• [Instructions for the task] From the line that contains "Πολιτική Απορρήτου (1158, 12)" to the end of the entries, write out every line exactly, including both ends, and nothing more.

• [Data to use]
==*==

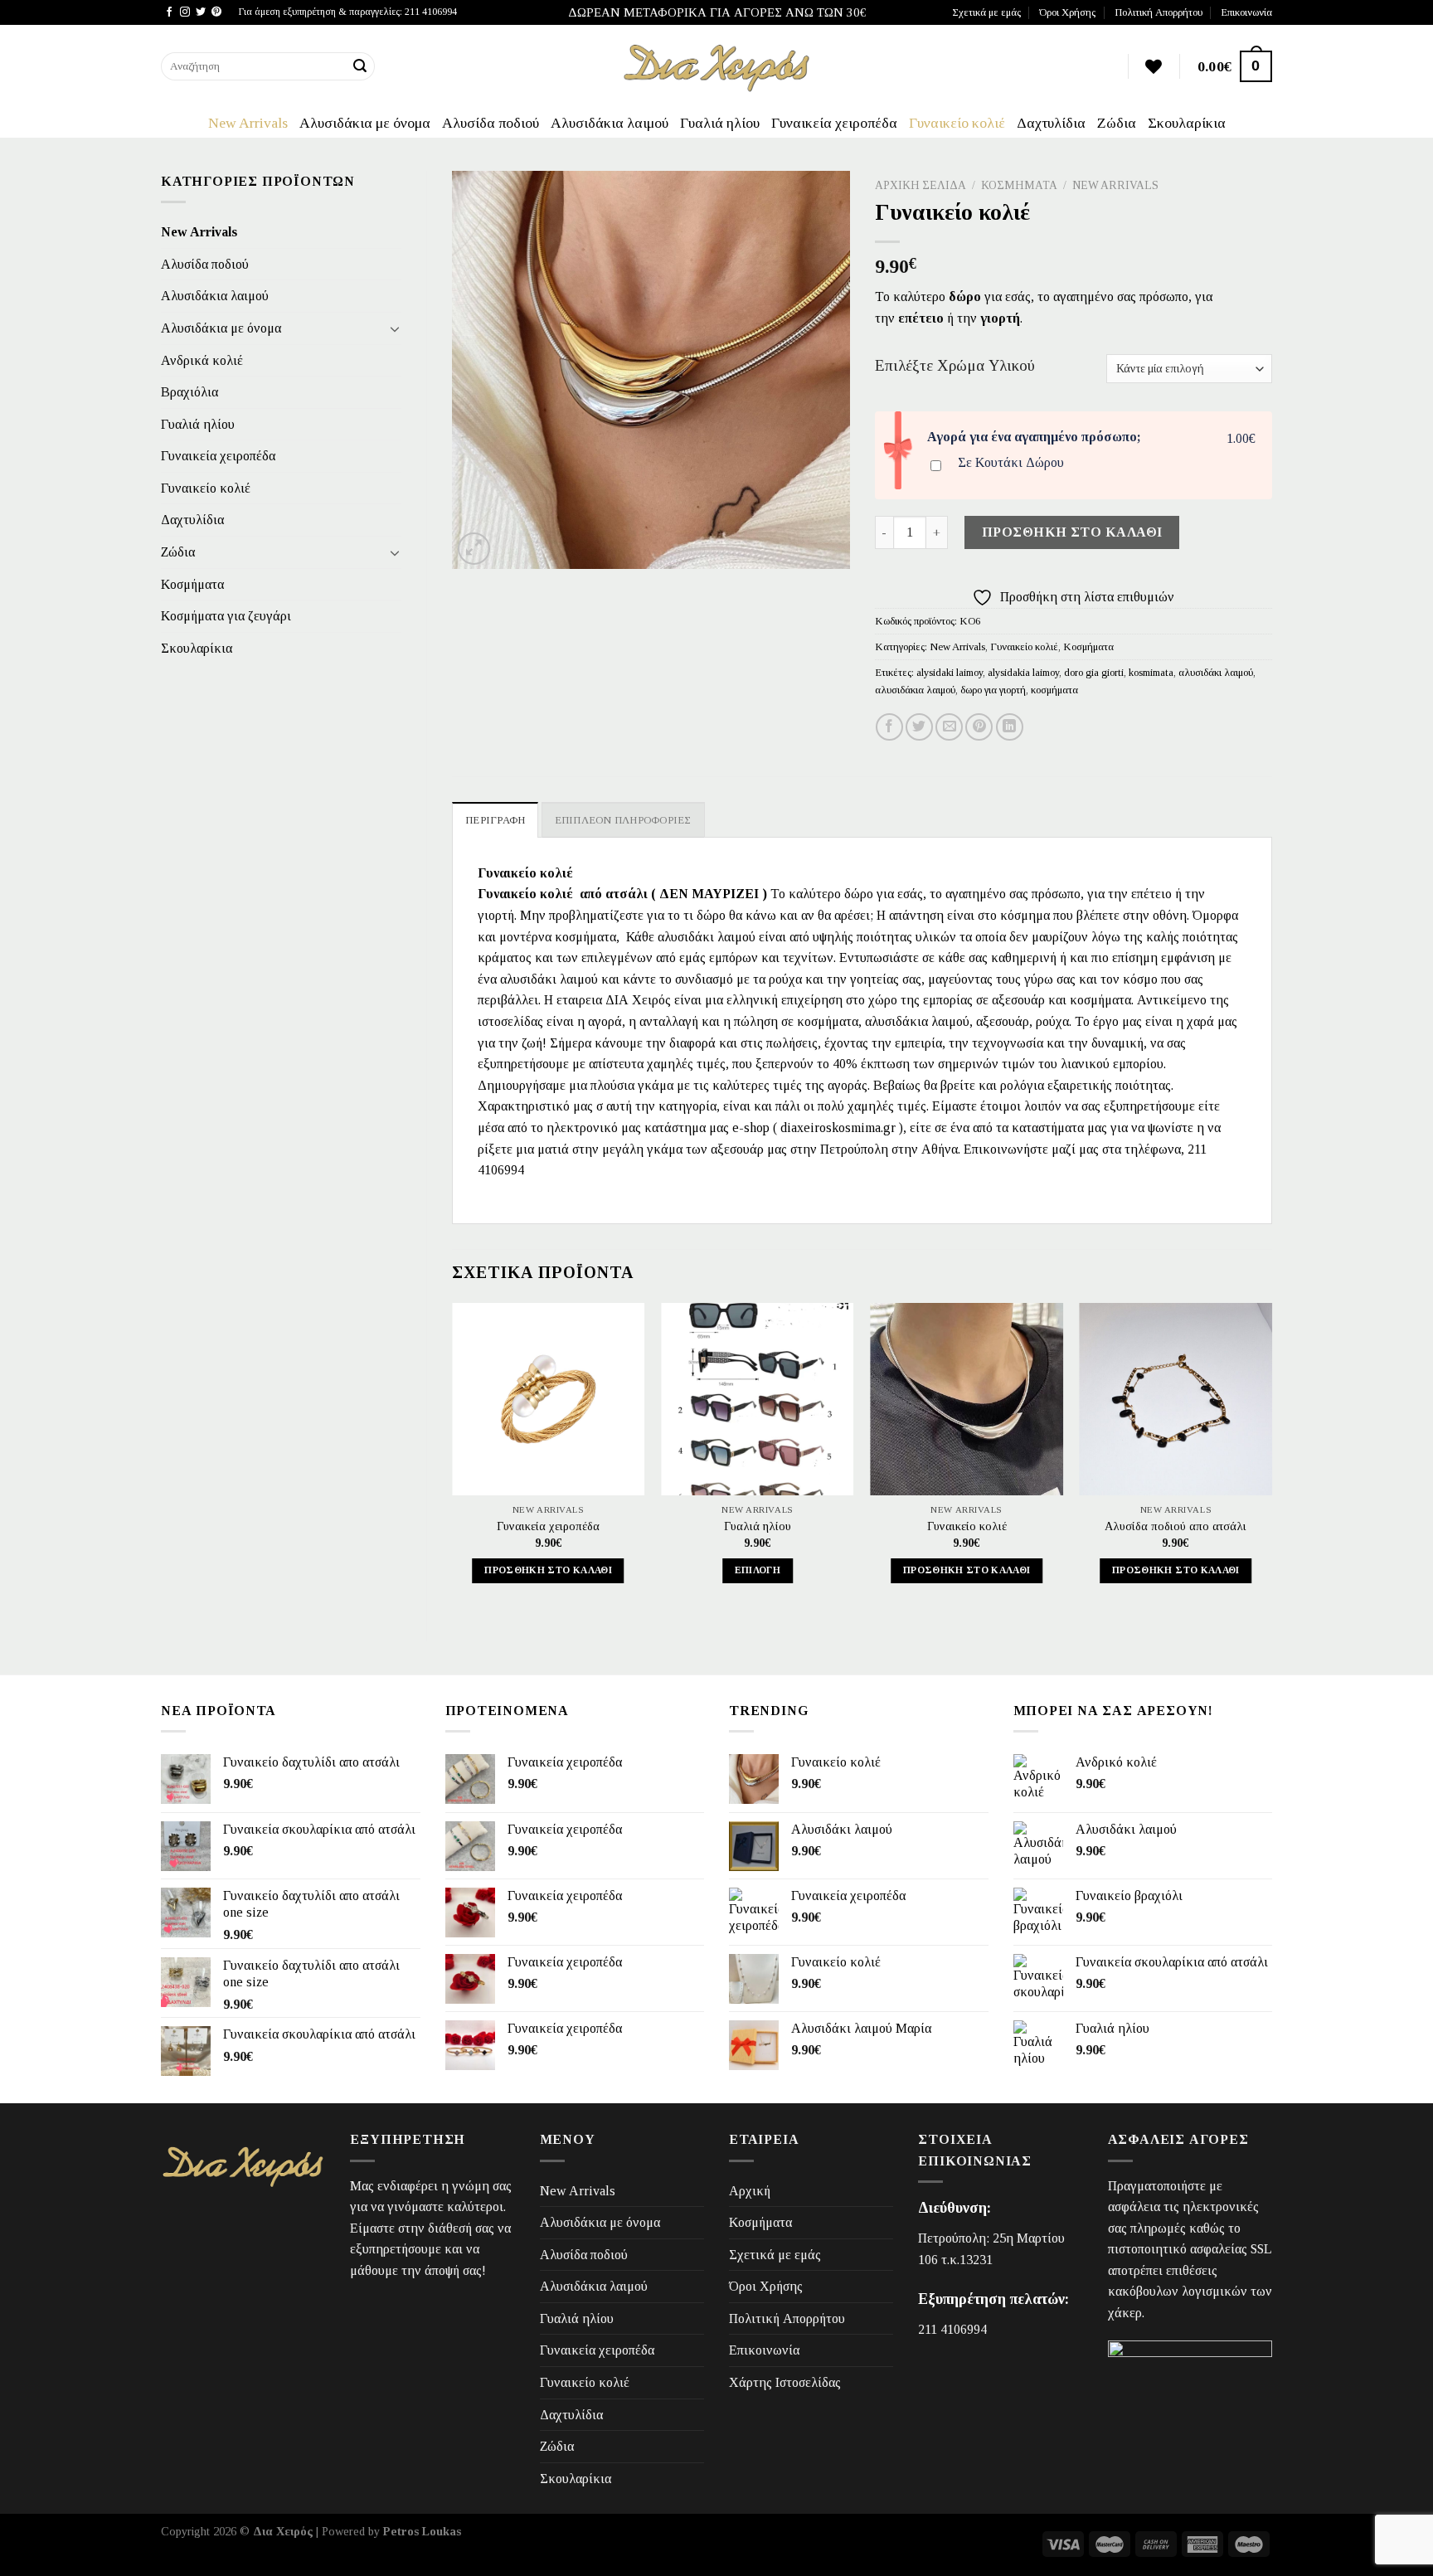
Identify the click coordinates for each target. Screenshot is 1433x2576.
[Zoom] (474, 548)
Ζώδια (1116, 122)
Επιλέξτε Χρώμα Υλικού (955, 365)
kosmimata (1151, 672)
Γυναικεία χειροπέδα (834, 122)
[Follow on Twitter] (201, 12)
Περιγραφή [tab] (495, 820)
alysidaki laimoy (949, 672)
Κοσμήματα (192, 584)
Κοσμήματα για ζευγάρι (226, 616)
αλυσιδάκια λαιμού (915, 690)
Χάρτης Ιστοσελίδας (785, 2382)
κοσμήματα (1054, 690)
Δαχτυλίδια (1051, 122)
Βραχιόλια (189, 392)
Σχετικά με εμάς (986, 12)
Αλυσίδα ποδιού (490, 122)
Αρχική (749, 2191)
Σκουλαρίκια (1187, 122)
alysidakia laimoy (1023, 672)
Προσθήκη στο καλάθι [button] (548, 1570)
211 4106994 (952, 2329)
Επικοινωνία (1246, 12)
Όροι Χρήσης (1067, 12)
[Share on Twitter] (919, 727)
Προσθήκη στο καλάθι (1072, 532)
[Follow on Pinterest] (216, 12)
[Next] (1271, 1458)
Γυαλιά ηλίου (720, 122)
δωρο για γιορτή (993, 690)
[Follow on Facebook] (169, 12)
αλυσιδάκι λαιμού (1215, 672)
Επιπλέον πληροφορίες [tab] (623, 820)
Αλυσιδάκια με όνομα (364, 122)
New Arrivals (248, 122)
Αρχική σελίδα (920, 185)
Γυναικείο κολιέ (957, 122)
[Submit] (360, 66)
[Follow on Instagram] (185, 12)
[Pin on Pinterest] (979, 727)
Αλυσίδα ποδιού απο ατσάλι (1175, 1526)
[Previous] (452, 1458)
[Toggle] (394, 328)
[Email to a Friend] (949, 727)
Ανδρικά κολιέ (202, 360)
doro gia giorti (1094, 672)
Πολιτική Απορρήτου (1158, 12)
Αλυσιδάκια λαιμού (609, 122)
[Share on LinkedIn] (1009, 727)
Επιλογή (757, 1570)
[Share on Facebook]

==*==

• [Answer to the exercise]
Πολιτική Απορρήτου (1158, 12)
Αλυσιδάκια λαιμού (609, 122)
[Share on LinkedIn] (1009, 727)
Επιλογή (757, 1570)
[Share on Facebook]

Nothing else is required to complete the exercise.